> **Activity**: Begin at the line containing "The height and" and give again every line to the end of the records, exactly, without the pictures.
═══ Dataset extract ═══
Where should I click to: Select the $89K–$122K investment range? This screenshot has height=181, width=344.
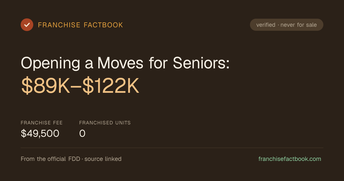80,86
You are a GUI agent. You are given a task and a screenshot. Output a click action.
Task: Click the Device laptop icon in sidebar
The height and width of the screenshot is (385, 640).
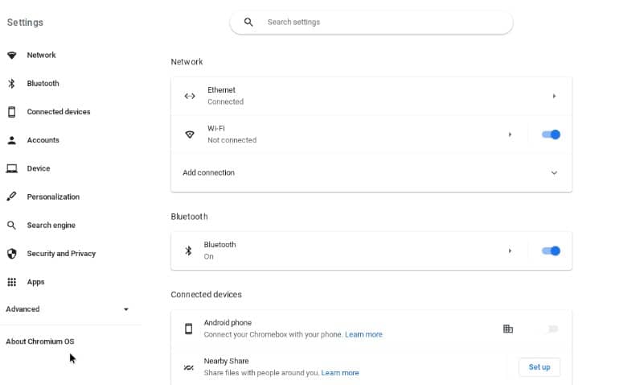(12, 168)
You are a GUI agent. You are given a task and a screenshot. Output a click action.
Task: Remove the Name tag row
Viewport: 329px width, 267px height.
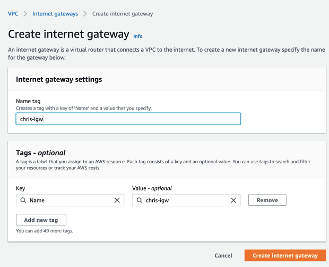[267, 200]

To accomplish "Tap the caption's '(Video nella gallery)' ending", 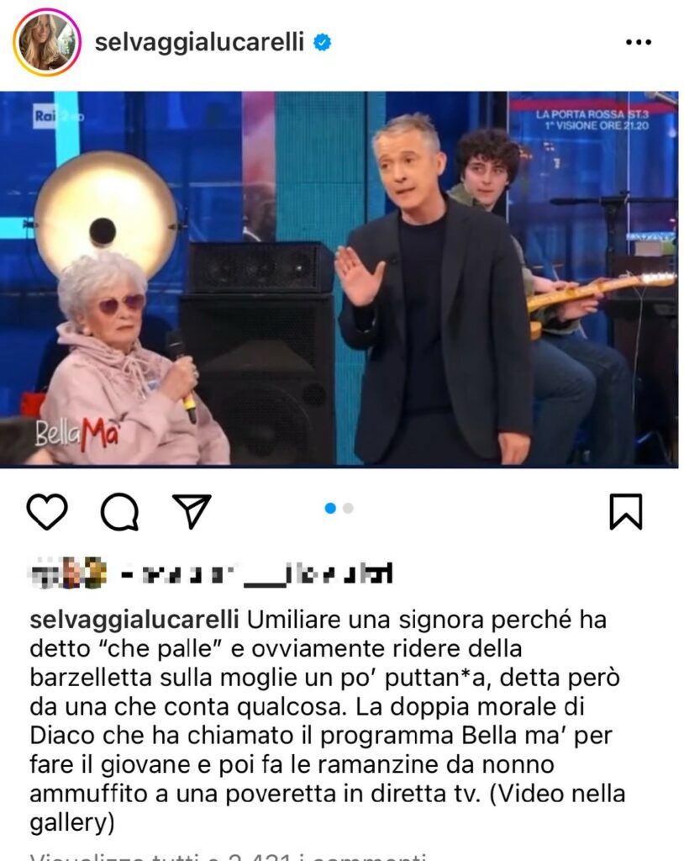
═══
> **The completed task**:
The height and width of the screenshot is (385, 640).
(12, 168)
You are a GUI agent. You are given a task and a screenshot. Output a click action.
Task: Remove the Name tag row
Viewport: 329px width, 267px height.
[267, 200]

To accomplish "Tap the caption's '(Video nella gallery)' ending", 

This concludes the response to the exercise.